Like many Baha'i laws, much of the execution is left up to the individual. How often we pay is up to us. Some people do this daily, others every pay day, and still others only every few years. What counts as a "necessity" is open to interpretation, too. It's perfectly fine for Baha'is to acquire wealth; but a wealthy Baha'i is held to the same standard as a poor Baha'i when it comes to calculating the right of God. So both may say, "I need my car." But one may own a brand new sports car and the other a used pickup truck, and that's fine ... a third person may decide their car is a want because they live in a city where they could take public transportation everywhere they go. Ultimately, the "standard deduction" is the same for everyone, though, so the wealthy person will pay 20 percent of their significant wealth, while the poor person will pay 20 percent of very little wealth (or may not have to pay anything at all).
As I said, it's a spiritual tax. So a person has followed the law if they have made the calculation, even if they find they don't need to pay anything. Of course, if a person does possess enough wealth that payment is due, then that person has to hold himself or herself accountable for paying. There's no Baha'iRS (see what I did there?) chasing anyone down. The reason it's the "right of God" is because we see that money as never belonging to us to start with, so by giving it up to be used for the good of others, we "purify" what remains.
What does this have to do with clutter? For me, clutter makes it very hard to calculate this number. I've moved so many times, and am so sentimental about the things that I've picked up along the way, that I have a ton of stuff. Much of it lacks any financial value at all. Case in point: Much adored, totally threadbare and squished Teddy who inhabits an interior corner of my hand-me-down cedar chest. Household furnishings comprise another chunk. Having grown up in a house with plenty of love and fantastic experiences, but without lots of conveniences that my peers took for granted (ahem, waffle maker), I wrestle with what counts as a household furnishing and what is really just a want in sheep's clothing.

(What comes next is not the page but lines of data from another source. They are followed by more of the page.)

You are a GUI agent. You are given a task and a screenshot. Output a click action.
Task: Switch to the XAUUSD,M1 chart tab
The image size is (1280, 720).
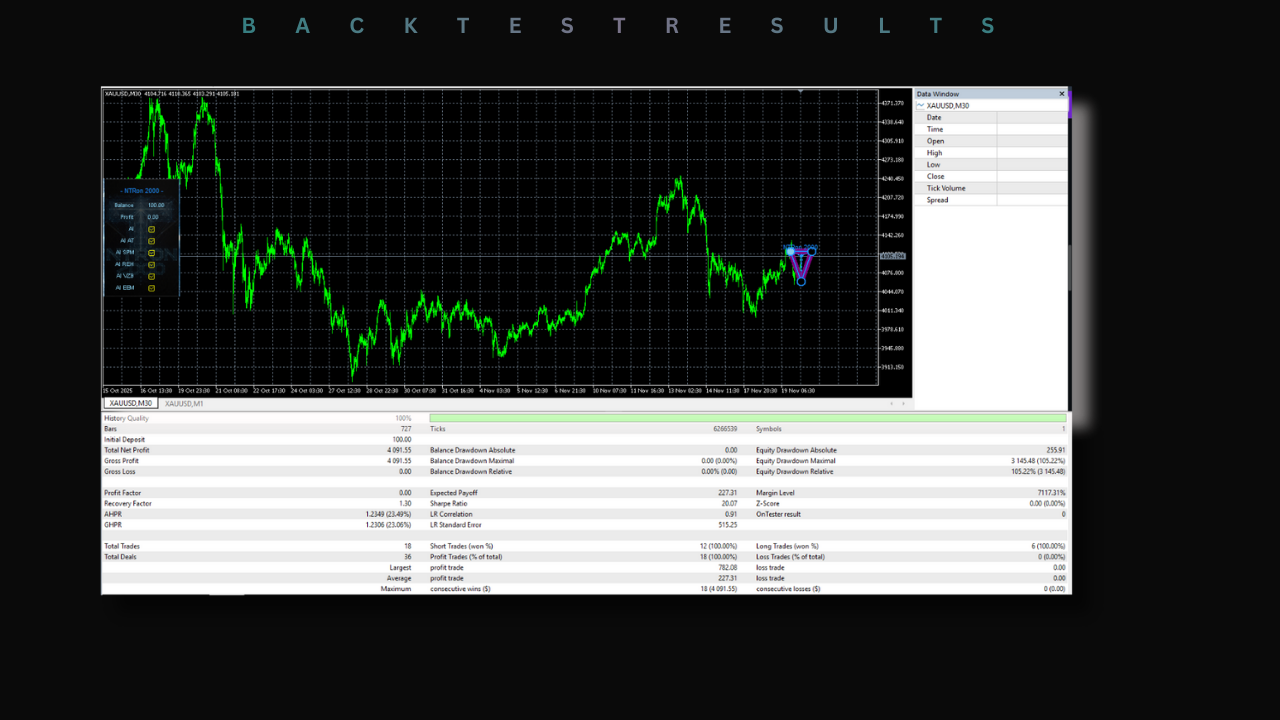click(x=184, y=404)
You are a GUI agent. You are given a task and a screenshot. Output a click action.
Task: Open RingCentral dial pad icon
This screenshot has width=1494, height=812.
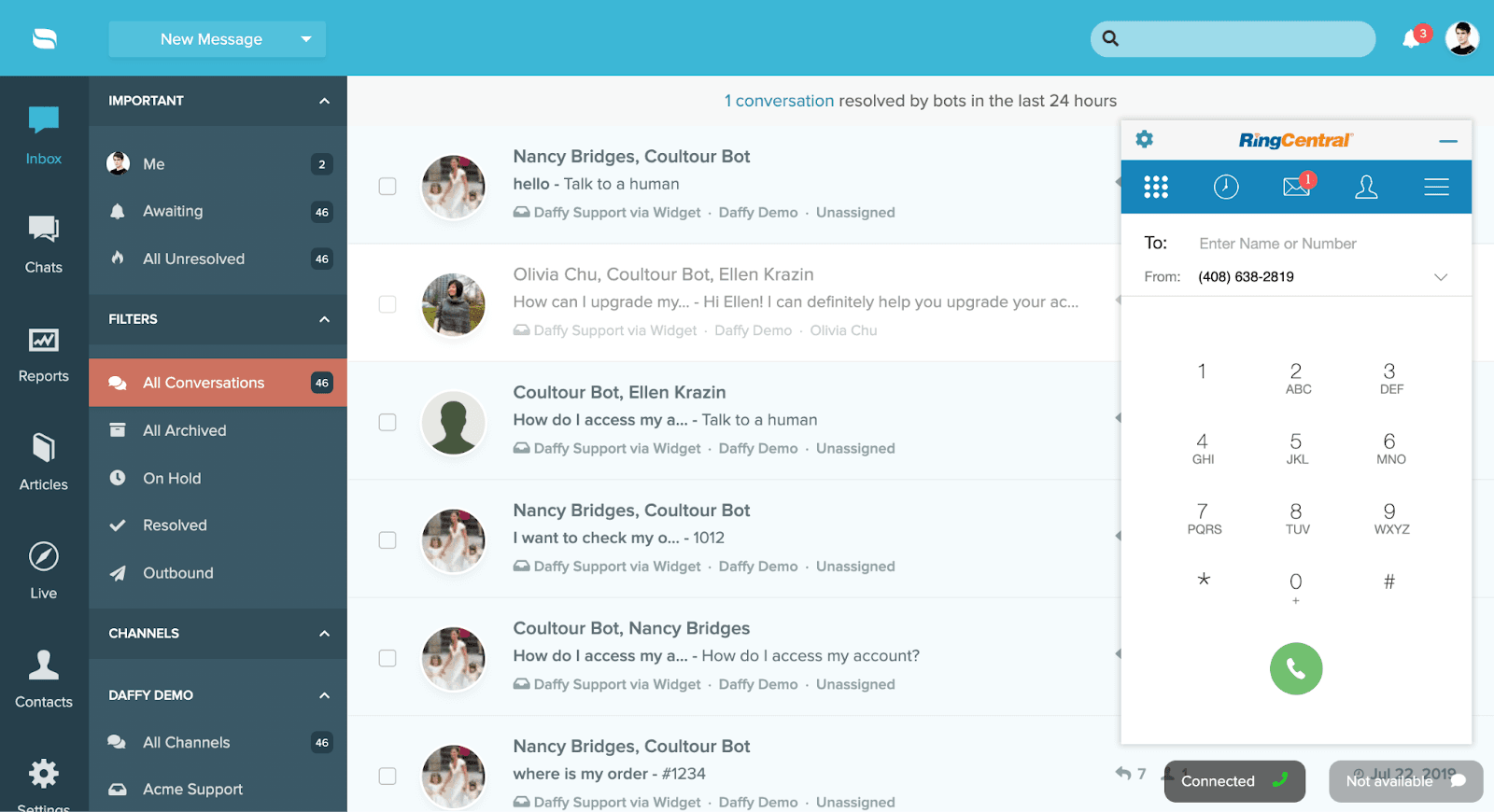coord(1156,187)
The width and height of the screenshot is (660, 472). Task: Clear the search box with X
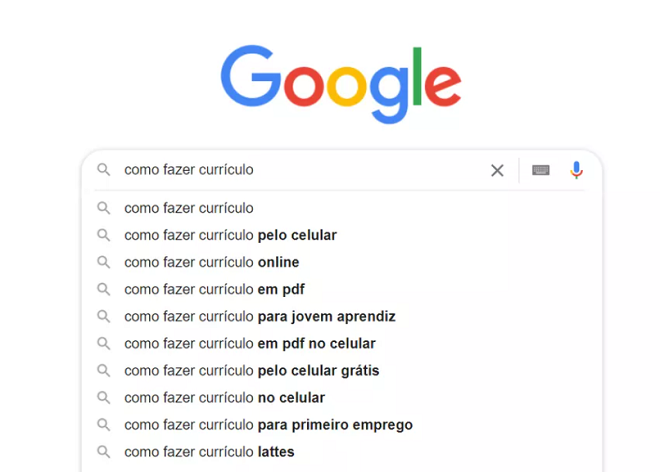tap(497, 170)
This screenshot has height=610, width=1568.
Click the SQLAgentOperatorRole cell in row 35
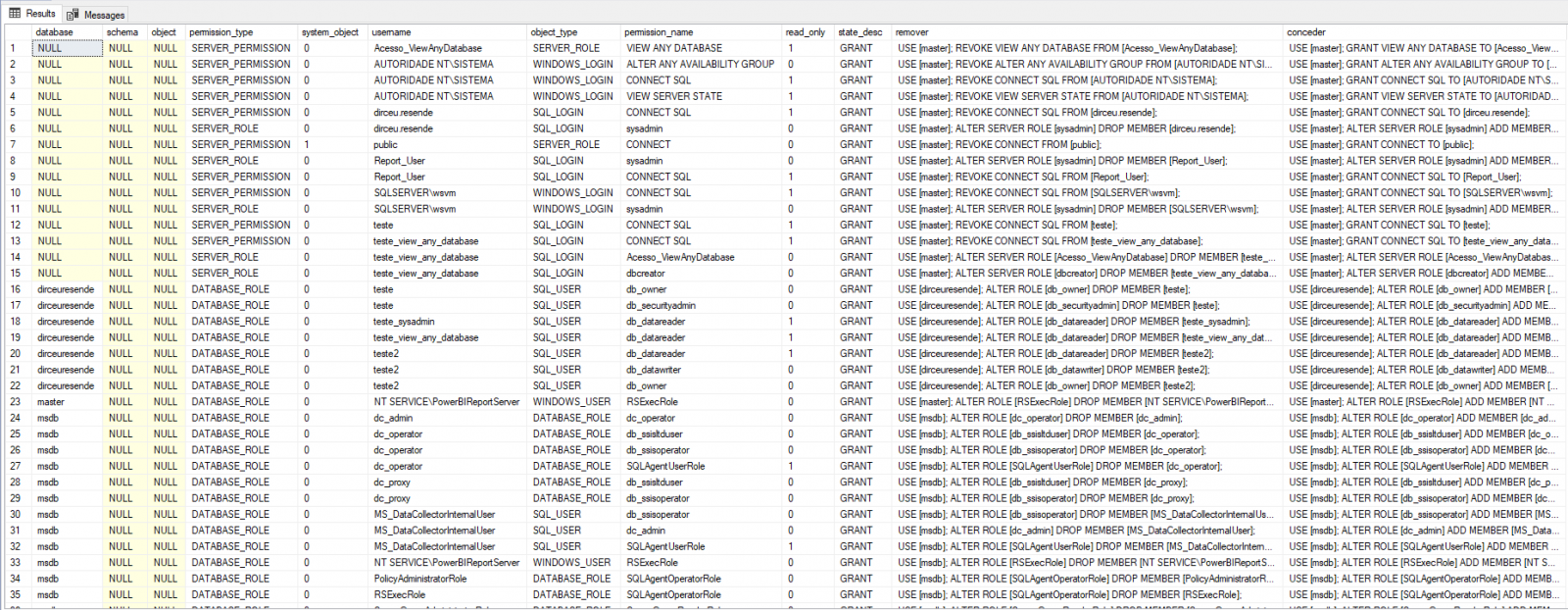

The more stuff there is to sort through, the harder it is to figure out what's needed or wanted, or why it's there at all. And, the more likely it is that I will start comparing my own abundance (ahem, waffle maker) to the situation of people who are without a home or food. On one hand, that's a good awareness to find. On the other hand, our realities are different, and I have earned the funds to pay for some conveniences and luxuries, so there should be no guilt associated with owning them ... although perhaps I should be cautious about how many more things I acquire. There are many ways to share the wealth, instead, whether modest or extreme. It's a fine balance.
As a writer, my issues with clutter and the valuation of needs and wants are showing up in my current stymied state, too. The madcap research adventure of the last two years has left me with stacks of information to be organized, sifted, augmented, and molded into the story I'm trying to tell. Some of that is info is needed and some is just extraneous detail. The writing isn't the hard part (legions of writers just flung projectiles at me, I'm sure). Processing the research is the bigger challenge for me. Right now, the information wants and needs require some un-jumbling.
Little by little, I'm making my way through the physical clutter of this new place, so that I can wade through the information clutter that stands between me and a story that needs (finally) to see the light of day. And somewhere in all of that, I'll find a way to de-catify things, too.